Monday, June 19, 2006

Another Stupid Suppression of Religious Speech

Thousands of Americans annually endure high school commencement speeches filled with cliches, tired moralistic bromides, and self-important adolescent blather. [Note to gentle readers: you may spare yourself the bother of posting the comment, "just like this blog."]

But annually, at least one high school decides that Christian religious speech cannot be tolerated in place of this oratorical pablum. Americans can endure sentiments too hokey for a Hallmark card. But they can't endure a statement of belief in Jesus.

This year, the case is at Foothill High School of Clark County, Nevada, near that bastion of American exceptionalism, Las Vegas. School officials redacted most religious references out of valedictorian Brittany McComb's speech, but she delivered them anyway. And in response, officials shut off her microphone during the speech.

Per the Las Vegas Review-Journal, school officials had consulted with an ACLU lawyer to distinguish between tolerable religious expression and proselytizing in their redaction of the speech. And they actually claim that the difference is obvious, even though, as anyone familiar with evangelical Christianity knows, any evangelical Christian self-expression has the conversion of others as one of its prime objectives (hence the term "evangelical"). Such careful and accurate philosophical distinctions are apparently all in a days work for America's highly trained, widely experienced and well-versed high school educators.

What's most egregious about this whole affair is that the Clark County School Board had adopted a clear policy that recognized student speeches at school-sponsored events as falling outside what would be recognized as a school-sponsored statement, thus allowing for free religious expression.

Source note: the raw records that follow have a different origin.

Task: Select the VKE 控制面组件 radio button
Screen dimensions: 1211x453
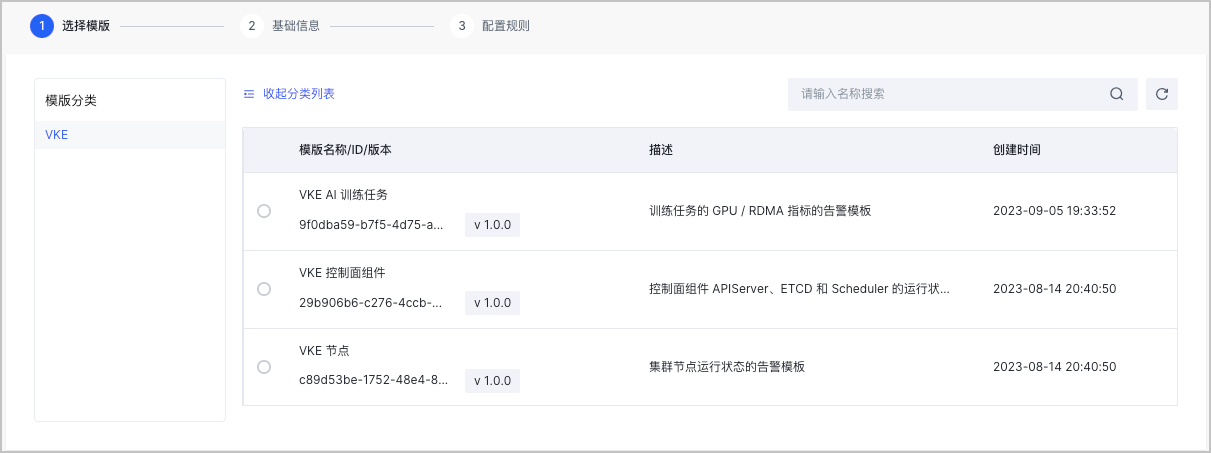Action: click(264, 289)
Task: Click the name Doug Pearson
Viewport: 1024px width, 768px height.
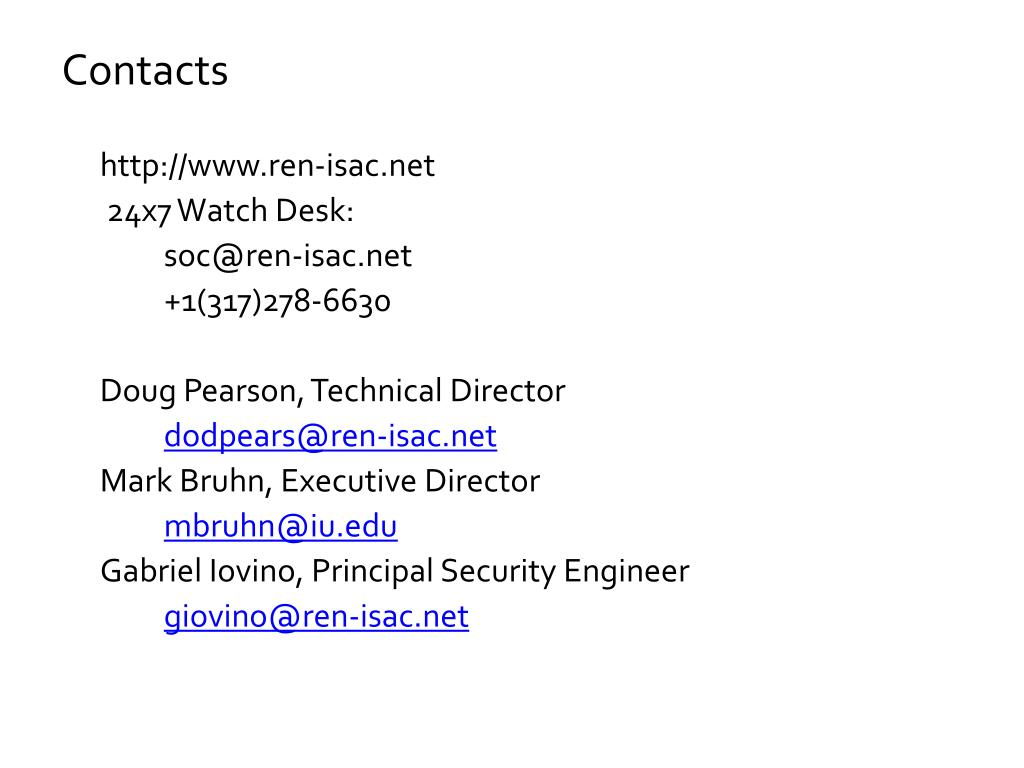Action: click(199, 392)
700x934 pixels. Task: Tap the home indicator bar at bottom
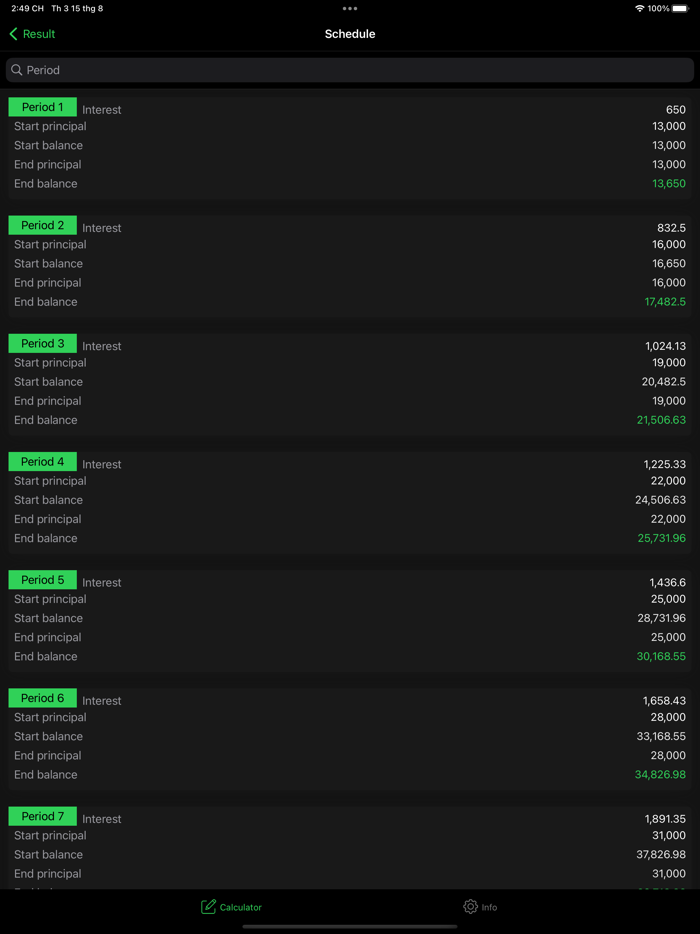point(350,925)
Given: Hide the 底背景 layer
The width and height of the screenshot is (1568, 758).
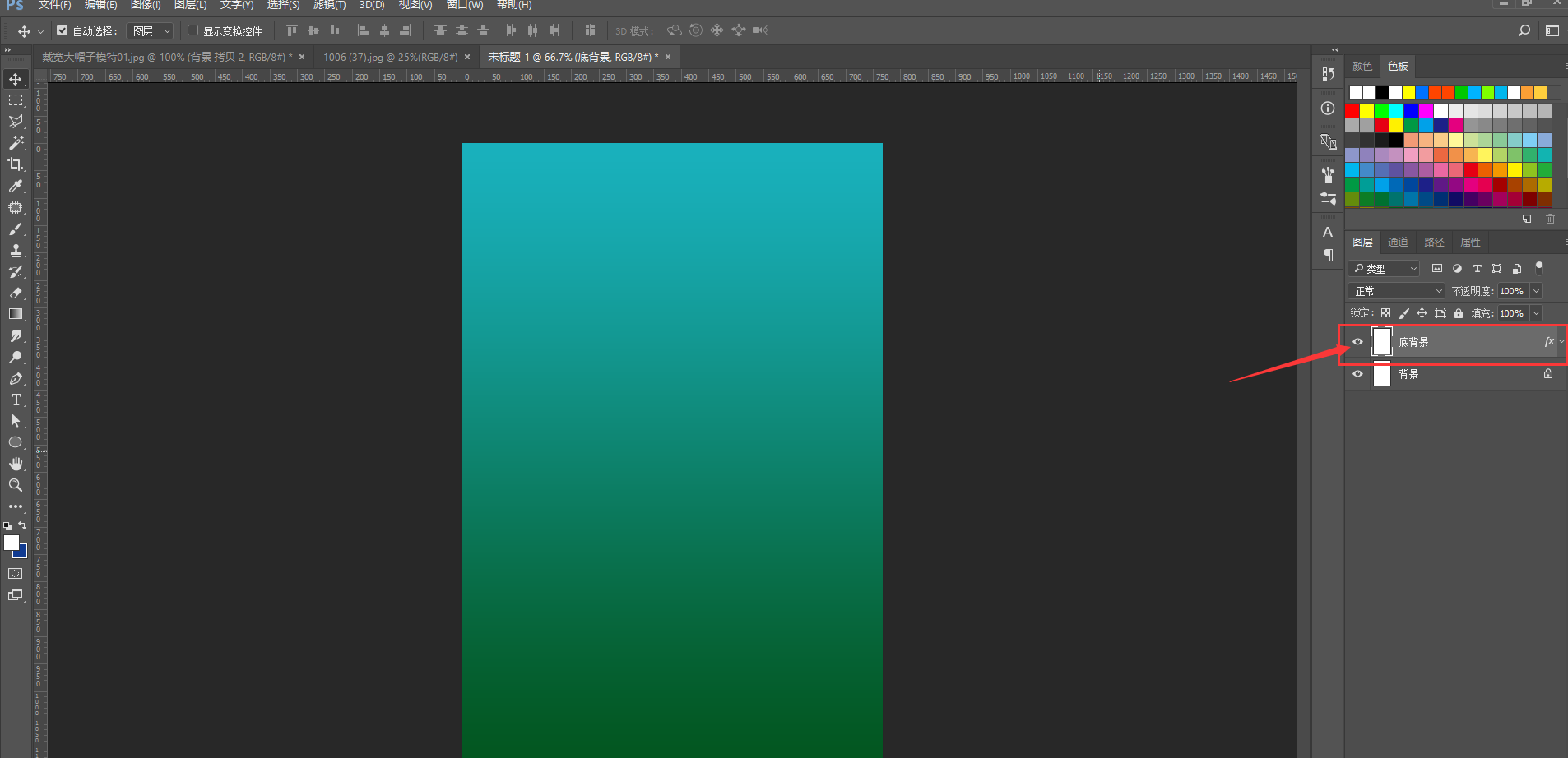Looking at the screenshot, I should point(1357,342).
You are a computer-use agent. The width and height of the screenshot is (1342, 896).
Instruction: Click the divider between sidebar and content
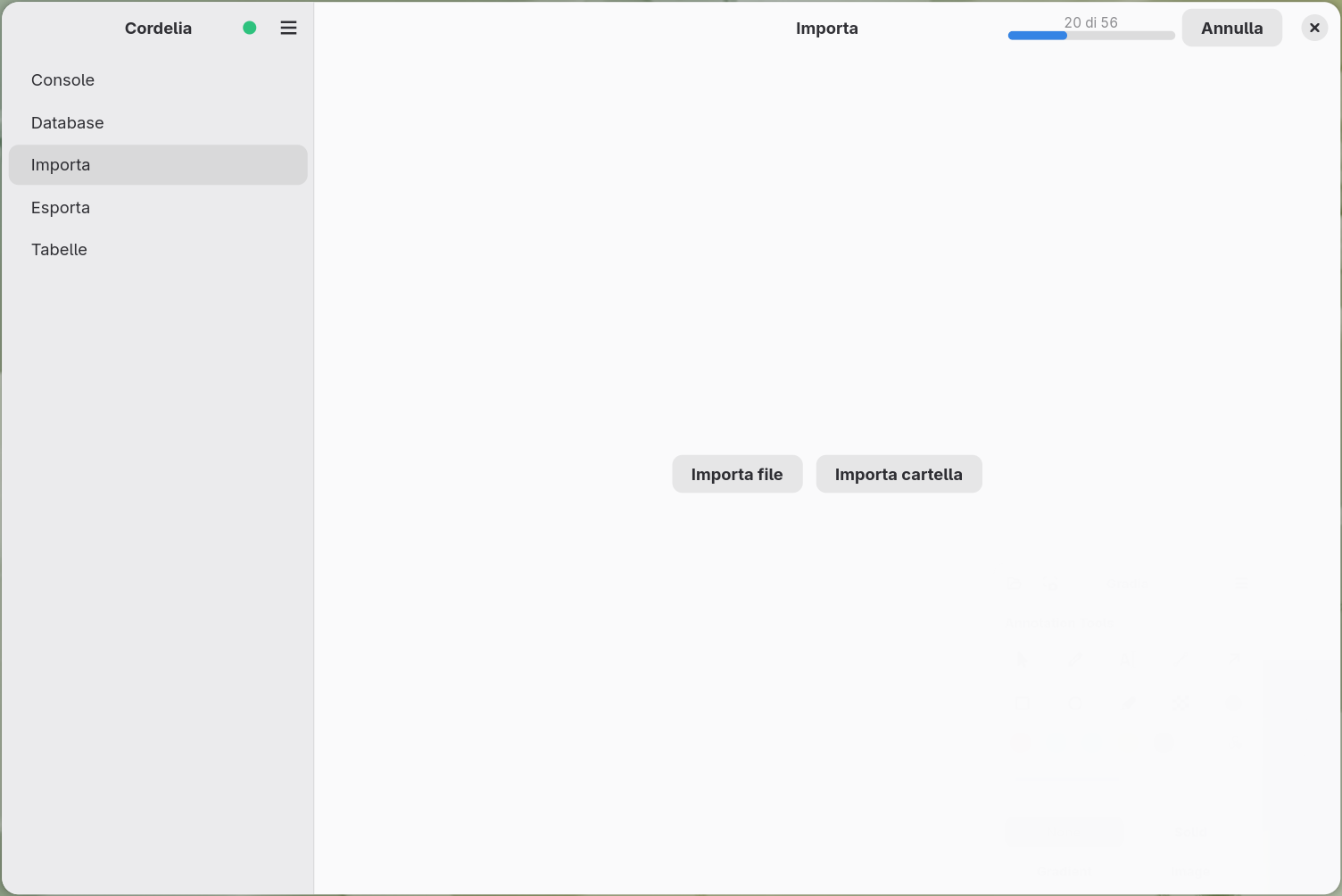(314, 448)
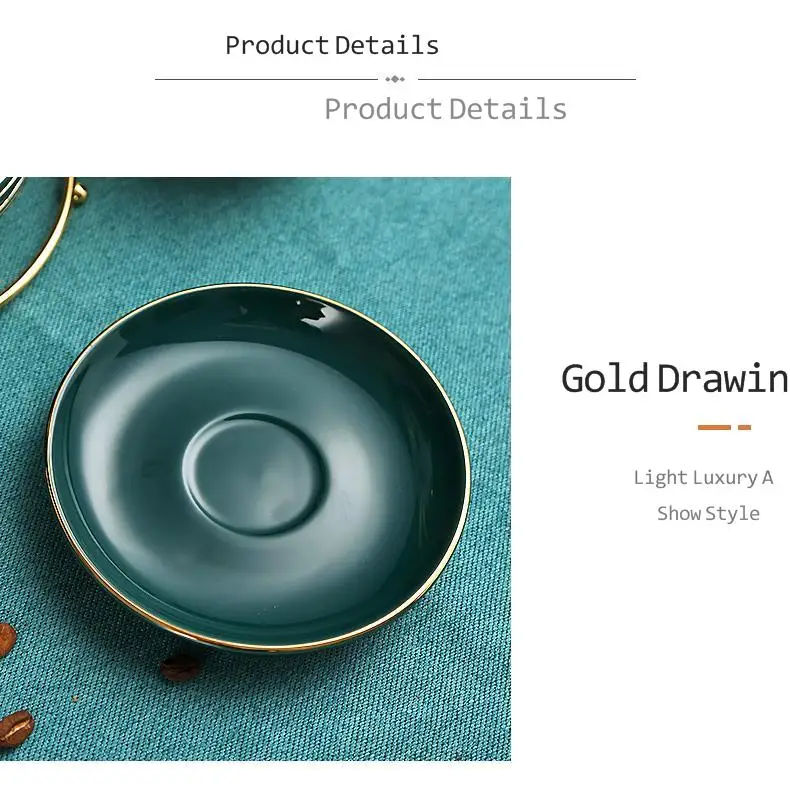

The policy allowed further that school officials could offer a disclaimer before or after the speech to make that point clear. But officials decided instead simply to suppress McComb's statement.

We SWNIDishly refer to the school officials' action as "stupid" rather than "dangerous" or "unconstitutional" or "heathen" or some other more inflammatory term. Note well that it makes us mad. But we will deliberately suppress our natural anger and replace it with some condescending tongue-clucking. For the ACLU and every secularist involved in this sad affair, this was a tactically and strategically dumb move.

Had McComb given her speech as she wanted, it would have been heartening to those who share her faith, offensive to some who make a point of being offended by all things Christian, probably inconsequential to most (the majority who ignore the Christian message whenever it is presented), and perhaps provocative to a few who weren't Christian but wanted to listen.

But as it is, the experience was infuriating for the first group, still offensive for the second, incapable of being ignored by the third, and even more provocative for the fourth. The ACLU and their NEA lackeys in Clark County look petty and totalitarian, while McComb, her Christian friends and Biola University, where she will attend, have a platform that will last for months.

And the ACLU is too entrenched in its habits to recognize otherwise.

Not that this should surprise us. Readers of some ancient literature are familiar with this kind of outcome. We refer to such ancient literature as Matthew 13 Acts 7-12.

This is one of the ways that Christians have the advantage over their opponents in the ACLU and such. We start by knowing all the true stories. They try to avoid them.

So with this observation, we conclude with yet another condescending cluck of the tongue. Tsk-tsk, ACLU! We pity you fools.